Creo en algún tipo de inteligencia cósmica que programa las galaxias y ordena el caos. Creo que la existencia (o no) de la Humanidad es, para esa inteligencia, absolutamente irrelevante.
Creo que la religión sigue siendo el opio del pueblo. No creo en ningún dios con mayúsculas o minúsculas que se preocupe por el destino del ser humano. No creo que venga nunca a juzgarnos. No premiará a los buenos ni castigará a los malos. Y por tanto creo necesaria una ética basada en la razón y atemperada por el sentido común.
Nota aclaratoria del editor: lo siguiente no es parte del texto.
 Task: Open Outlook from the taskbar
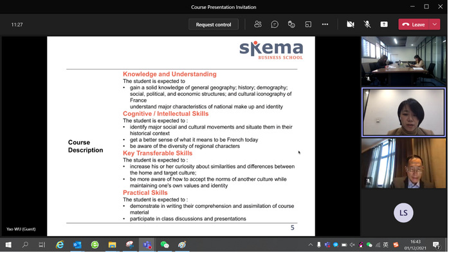coord(77,245)
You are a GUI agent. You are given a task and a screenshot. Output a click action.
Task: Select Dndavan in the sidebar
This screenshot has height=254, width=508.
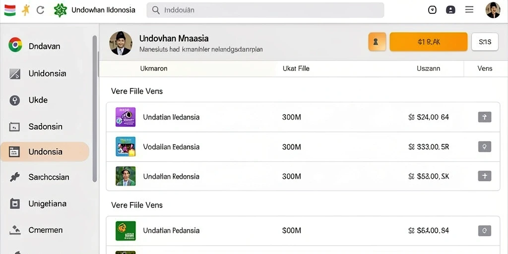pyautogui.click(x=45, y=46)
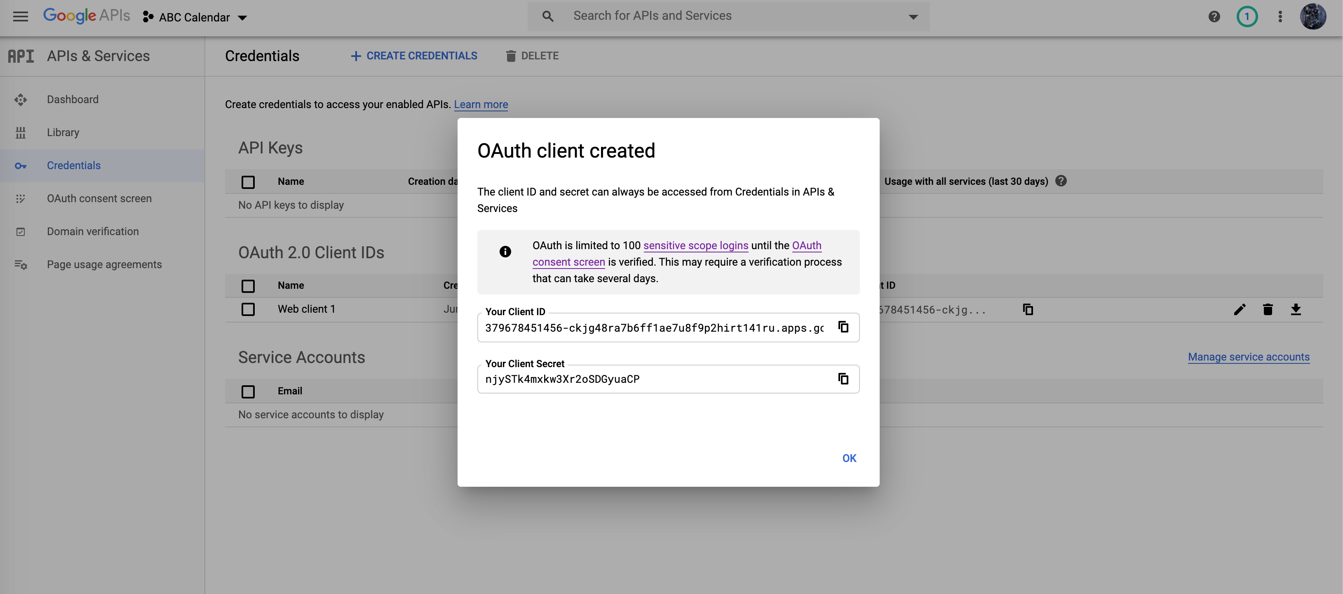1343x594 pixels.
Task: Toggle the Service Accounts section checkbox
Action: pos(247,392)
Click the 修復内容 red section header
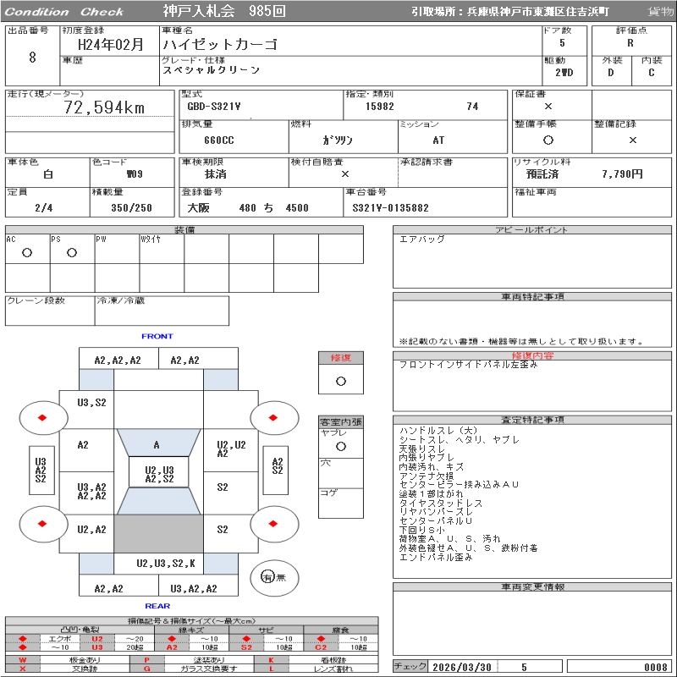 click(x=534, y=356)
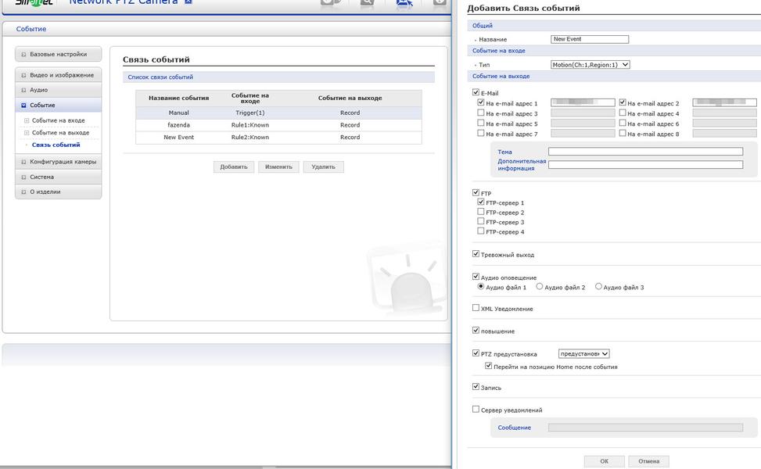The image size is (761, 469).
Task: Select the Аудио файл 2 radio button
Action: tap(539, 287)
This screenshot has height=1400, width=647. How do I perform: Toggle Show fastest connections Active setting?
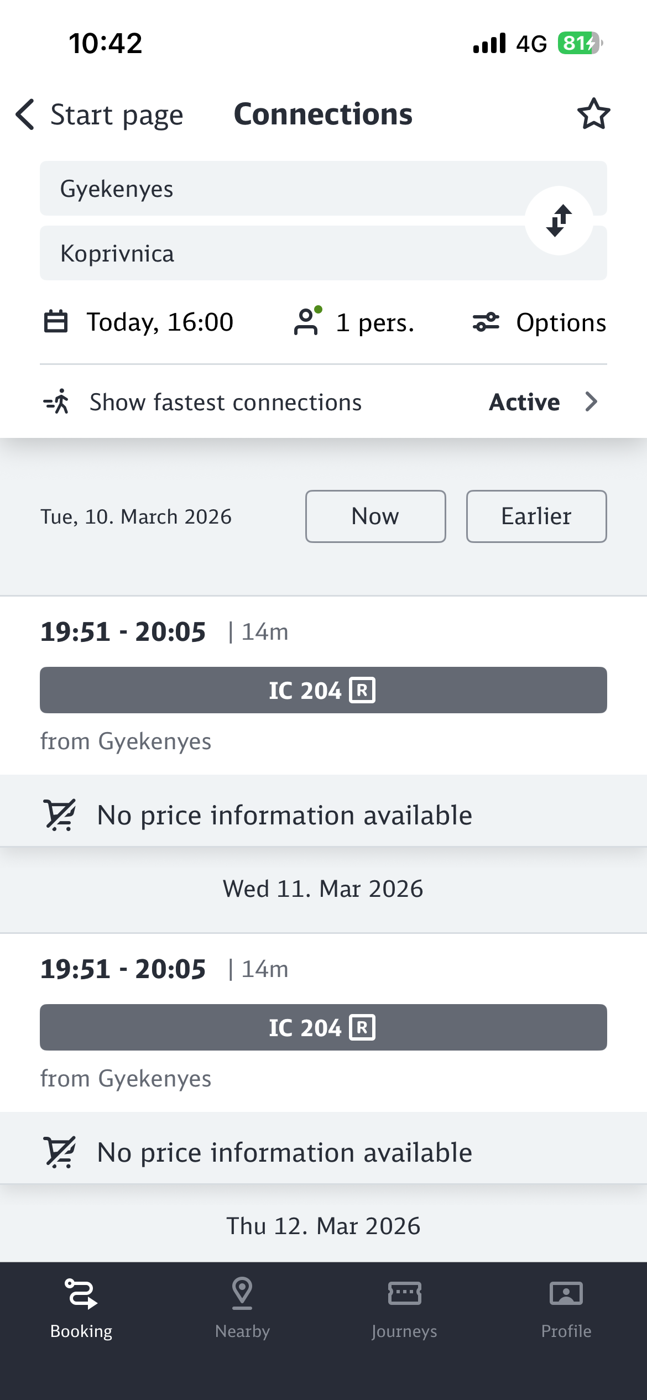pyautogui.click(x=524, y=402)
Que será mejor cuanto más universal y más flexible sea. No creo en ninguna moral ratonera basada en absurdas costumbres o –peor aún- en una imposible revelación divina.
Creo en la disolución en la nada del ser humano después de la muerte. En su integración a la naturaleza mediante el reciclaje de su cuerpo. Y por tanto, no creo en paraisos con huríes ni en walhallas, ni en cielos con nubes de algodón ni en infiernos sudorosos. Ni en apariciones ni en fantasmas, ni en ouijas, ni en espíritus traviesos, ni en poltergeists, ni en ectoplasmas, ni en las caras de Belmez, ni en posesiones diabólicas. Aunque sean a veces imprescindibles para pasar una tarde divertida en el cine.
Creo que hay sucesos extraordinarios para los cuales la ciencia no tiene (aún) una explicación. Aún. Creo en el inexplorado poder de la mente humana y en sus insospechadas posibilidades. No creo en milagros.